---------- RECORDS TO PROCESS ----------
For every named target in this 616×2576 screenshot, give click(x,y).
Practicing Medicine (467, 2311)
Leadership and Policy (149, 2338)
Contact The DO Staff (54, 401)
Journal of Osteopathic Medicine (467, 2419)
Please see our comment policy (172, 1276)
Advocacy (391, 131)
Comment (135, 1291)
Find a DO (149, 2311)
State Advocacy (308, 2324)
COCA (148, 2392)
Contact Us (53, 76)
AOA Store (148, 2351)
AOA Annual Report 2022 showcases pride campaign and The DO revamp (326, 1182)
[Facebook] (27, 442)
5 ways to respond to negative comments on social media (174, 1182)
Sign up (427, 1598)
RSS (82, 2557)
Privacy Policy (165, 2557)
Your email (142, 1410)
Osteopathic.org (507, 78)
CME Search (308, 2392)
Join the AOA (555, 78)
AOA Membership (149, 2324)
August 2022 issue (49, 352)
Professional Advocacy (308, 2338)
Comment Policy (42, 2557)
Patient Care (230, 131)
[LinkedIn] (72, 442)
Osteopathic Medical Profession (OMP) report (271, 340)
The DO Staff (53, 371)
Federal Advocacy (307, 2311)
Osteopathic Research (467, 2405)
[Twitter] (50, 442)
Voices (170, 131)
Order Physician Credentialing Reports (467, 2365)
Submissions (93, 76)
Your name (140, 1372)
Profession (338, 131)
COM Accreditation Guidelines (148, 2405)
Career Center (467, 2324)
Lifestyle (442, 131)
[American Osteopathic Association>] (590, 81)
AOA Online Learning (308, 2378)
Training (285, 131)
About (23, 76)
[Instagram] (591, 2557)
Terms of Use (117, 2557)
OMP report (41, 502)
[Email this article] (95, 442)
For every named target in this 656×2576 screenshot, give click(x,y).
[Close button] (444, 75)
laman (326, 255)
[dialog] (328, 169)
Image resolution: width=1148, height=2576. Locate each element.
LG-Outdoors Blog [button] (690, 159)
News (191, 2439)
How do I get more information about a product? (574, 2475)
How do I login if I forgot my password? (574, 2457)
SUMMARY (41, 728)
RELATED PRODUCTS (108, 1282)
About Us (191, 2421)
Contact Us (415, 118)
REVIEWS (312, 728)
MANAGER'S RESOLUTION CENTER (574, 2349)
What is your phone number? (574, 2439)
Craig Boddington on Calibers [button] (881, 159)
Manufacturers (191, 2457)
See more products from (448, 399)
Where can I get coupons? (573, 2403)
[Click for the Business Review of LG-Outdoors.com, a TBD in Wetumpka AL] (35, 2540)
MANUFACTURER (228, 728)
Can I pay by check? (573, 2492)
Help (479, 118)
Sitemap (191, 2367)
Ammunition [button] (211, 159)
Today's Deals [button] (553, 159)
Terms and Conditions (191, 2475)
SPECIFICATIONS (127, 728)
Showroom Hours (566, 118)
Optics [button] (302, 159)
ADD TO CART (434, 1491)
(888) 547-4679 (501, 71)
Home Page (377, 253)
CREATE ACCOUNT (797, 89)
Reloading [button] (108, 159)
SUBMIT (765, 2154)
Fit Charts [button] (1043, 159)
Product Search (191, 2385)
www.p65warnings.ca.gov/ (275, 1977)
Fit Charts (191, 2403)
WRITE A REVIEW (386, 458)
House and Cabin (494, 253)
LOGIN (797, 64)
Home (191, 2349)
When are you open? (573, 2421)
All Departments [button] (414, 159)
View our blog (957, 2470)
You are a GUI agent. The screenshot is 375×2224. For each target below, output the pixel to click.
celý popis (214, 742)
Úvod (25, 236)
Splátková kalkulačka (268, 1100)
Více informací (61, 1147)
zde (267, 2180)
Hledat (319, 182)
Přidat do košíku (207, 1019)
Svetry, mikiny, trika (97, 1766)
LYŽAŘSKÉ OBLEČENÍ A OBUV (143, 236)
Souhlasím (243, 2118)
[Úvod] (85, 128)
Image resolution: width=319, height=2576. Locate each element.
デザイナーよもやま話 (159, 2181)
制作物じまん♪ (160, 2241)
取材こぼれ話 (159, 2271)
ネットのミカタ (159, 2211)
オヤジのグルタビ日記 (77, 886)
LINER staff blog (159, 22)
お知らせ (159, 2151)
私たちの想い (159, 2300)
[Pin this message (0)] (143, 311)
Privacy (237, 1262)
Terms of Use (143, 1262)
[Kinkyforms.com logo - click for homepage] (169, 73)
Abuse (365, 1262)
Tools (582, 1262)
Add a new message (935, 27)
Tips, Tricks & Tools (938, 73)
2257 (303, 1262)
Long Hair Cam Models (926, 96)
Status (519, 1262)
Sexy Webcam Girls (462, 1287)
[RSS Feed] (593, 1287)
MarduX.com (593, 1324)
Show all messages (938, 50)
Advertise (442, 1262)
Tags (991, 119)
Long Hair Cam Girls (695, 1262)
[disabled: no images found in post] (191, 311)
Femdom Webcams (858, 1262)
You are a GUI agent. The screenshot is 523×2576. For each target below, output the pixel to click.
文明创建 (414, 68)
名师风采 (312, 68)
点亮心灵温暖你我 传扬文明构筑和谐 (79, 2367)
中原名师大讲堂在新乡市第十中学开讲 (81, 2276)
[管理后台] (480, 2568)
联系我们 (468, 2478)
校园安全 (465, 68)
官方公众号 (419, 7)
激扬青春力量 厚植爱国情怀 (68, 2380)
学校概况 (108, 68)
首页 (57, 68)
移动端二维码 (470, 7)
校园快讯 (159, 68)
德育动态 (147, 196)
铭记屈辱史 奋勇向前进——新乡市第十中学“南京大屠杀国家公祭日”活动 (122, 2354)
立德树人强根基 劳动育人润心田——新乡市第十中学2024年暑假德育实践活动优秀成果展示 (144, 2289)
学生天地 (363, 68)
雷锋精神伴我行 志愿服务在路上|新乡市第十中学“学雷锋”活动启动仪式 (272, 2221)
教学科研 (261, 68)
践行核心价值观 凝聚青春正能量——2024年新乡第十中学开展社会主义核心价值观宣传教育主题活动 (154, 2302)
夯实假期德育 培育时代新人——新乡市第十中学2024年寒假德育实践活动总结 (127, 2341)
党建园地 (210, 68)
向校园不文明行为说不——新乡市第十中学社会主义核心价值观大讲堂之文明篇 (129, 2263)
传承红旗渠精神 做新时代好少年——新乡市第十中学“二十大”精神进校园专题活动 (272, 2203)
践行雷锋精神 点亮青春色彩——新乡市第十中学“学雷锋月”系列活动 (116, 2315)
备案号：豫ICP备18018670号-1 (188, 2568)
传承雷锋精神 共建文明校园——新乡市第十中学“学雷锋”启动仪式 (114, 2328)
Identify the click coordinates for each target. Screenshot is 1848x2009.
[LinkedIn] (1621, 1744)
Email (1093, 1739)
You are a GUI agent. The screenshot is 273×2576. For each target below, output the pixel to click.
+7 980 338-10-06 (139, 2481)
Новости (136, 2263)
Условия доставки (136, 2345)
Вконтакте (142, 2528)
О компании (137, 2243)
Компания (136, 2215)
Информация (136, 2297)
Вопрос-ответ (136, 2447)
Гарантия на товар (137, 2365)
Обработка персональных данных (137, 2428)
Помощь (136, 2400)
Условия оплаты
----------
:: EXERCISE BRIEF ::
Report each line of the material in which the string "this" occurs.

:: ANSWER SECTION ::
For every named target in this 616×2576 screenshot, give click(x,y).
[Email this article] (95, 442)
For every named target in this 656×2576 screenshot, give click(x,y).
[Pin this message (0)] (143, 311)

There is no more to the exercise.